⌕ Job Overview:
We are looking for a Manufacturing Wafer Level Test Engineer to join our Manufacturing team and play a critical role in developing and operating our wafer-level photonics testing capability. This role will sit at the intersection of photonics, semiconductor testing, automation, and production engineering, helping us transition from development into scalable manufacturing.
You will take ownership of operating, maintaining, and scaling our Wafer Level Test (WLT) capability, including automated optical and opto-electrical measurements across photonic wafers. You will work closely with internal engineering teams and external manufacturing partners to ensure high integrity testing data, robust test protocols, and high throughput execution.

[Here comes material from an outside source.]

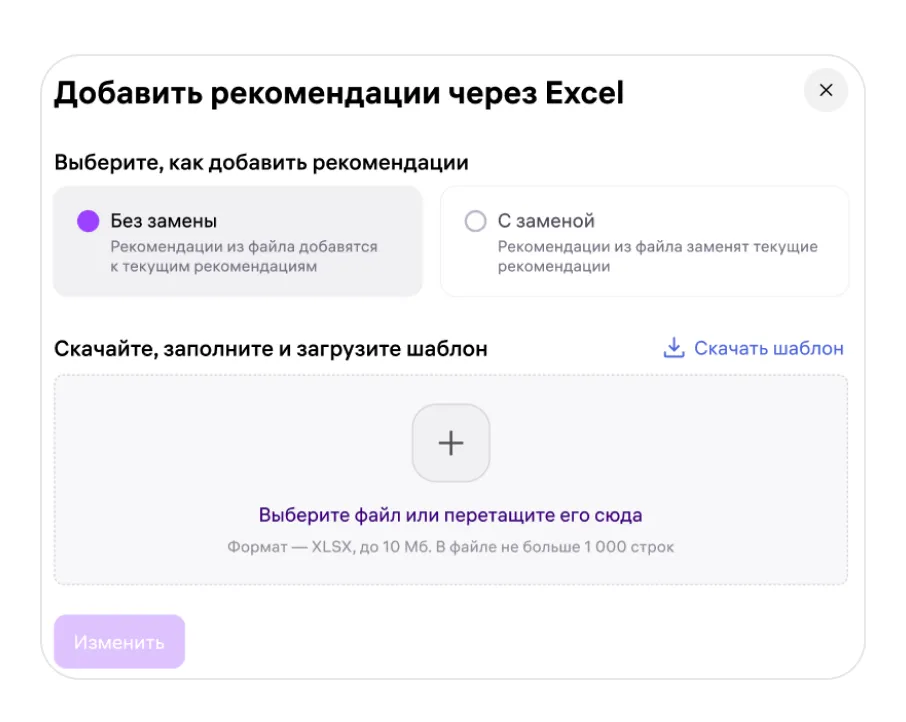This screenshot has height=722, width=906.
Task: Click the plus icon to add file
Action: click(451, 443)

This is a highly hands-on engineering role suited to someone comfortable working across software, hardware, photonics, and semiconductor manufacturing environments. You will be expected to troubleshoot complex systems, improve automation workflows, and help establish repeatable production test methodologies.
✎ What you'll be doing:
Operate, maintain, and optimise wafer-level photonic testing systems
Develop and automate optical and opto-electrical test sequences using Python and LabVIEW
Configure and synchronise metrology hardware including lasers, SMUs, power meters, and fibre alignment systems
Build scalable test workflows capable of supporting high throughput wafer testing
Develop reliable fibre-to-chip alignment procedures with low variance and repeatable measurement quality
Perform optical and opto-electrical characterisation across photonic devices.

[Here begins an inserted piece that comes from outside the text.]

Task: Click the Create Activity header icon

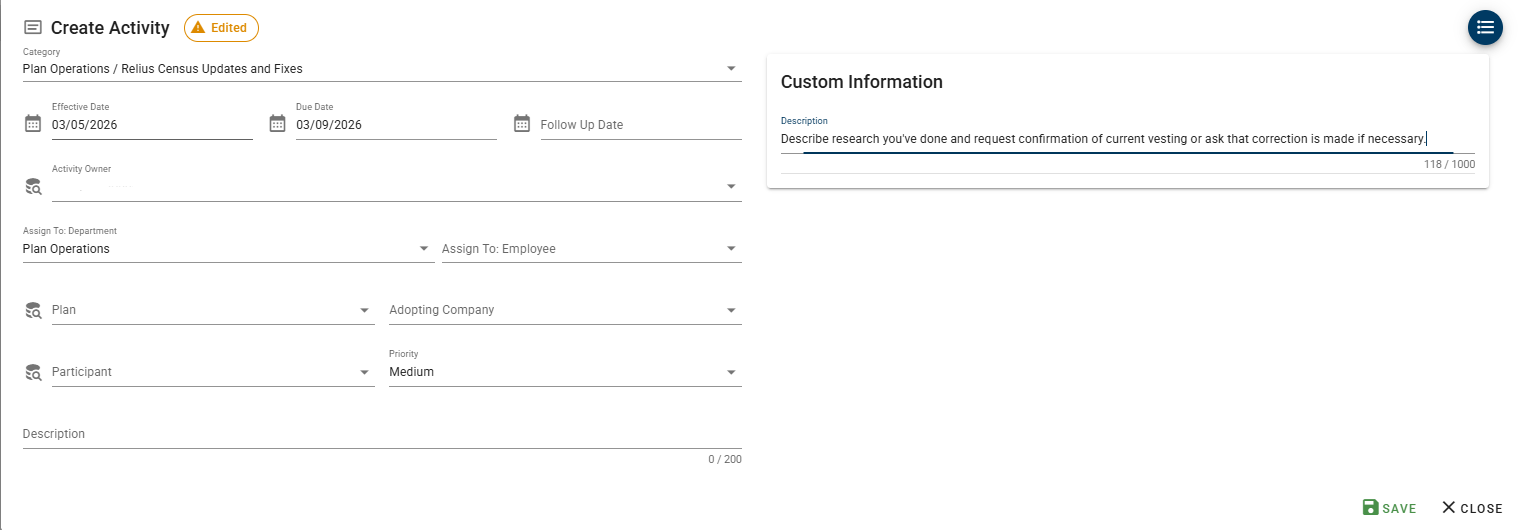Action: point(33,28)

Analyse measurement data and troubleshoot hardware or software issues independently
Create and maintain version-controlled test protocols and documentation
Work closely with suppliers and external vendors to transfer internal test recipes into manufacturing environments
Support correlation studies between internal and external testing results
Collaborate with Manufacturing, Photonics, and Reliability teams to support production readiness
𓏗𓏗 What we're looking for:
Industry experience within semiconductor, photonics, or advanced hardware testing environments
Strong Python programming skills for hardware control, automation, or data analysis
Experience using LabVIEW or similar test automation environments
Hands-on experience working with photonic or semiconductor test equipment
Strong understanding of optics, lasers, fibre alignment, and photonic measurements
Experience with automated test systems and metrology hardware
Comfortable working in laboratory environments on a frequent basis
Strong troubleshooting mindset with a practical, hands-on approach to engineering
Ability to communicate clearly with internal stakeholders and external suppliers
✧ Even better if you have:
Experience with wafer-level photonic testing
Familiarity with semiconductor device physics and opto-electrical measurements
Experience analysing diode behaviour and IV curves
Understanding of GDS files and photonic layouts
Experience working with optical fibres and fibre-to-chip alignment systems
Exposure to production or manufacturing test environments
Version control experience using GitHub or similar tooling
Ability and willingness to travel to Asia, USA and EU
We are open to candidates from Physics, Engineering, Mathematics, Data Science, or related technical disciplines.
You will join a deeply technical team building foundational infrastructure for the future of AI systems. This is an opportunity to work on genuinely challenging problems across photonics, semiconductors, and manufacturing, with direct influence on how advanced AI hardware is built and scaled.
You will also have access to cutting-edge equipment, collaborative engineering teams, and the chance to help shape manufacturing capability from the ground up.

Salience Labs is a leader in photonic solutions targeting connectivity for AI data center infrastructure. Salience’s innovative developments in photonic switching technology enable high-speed, ultra-low latency networking fabrics that remove bottlenecks for AI workloads.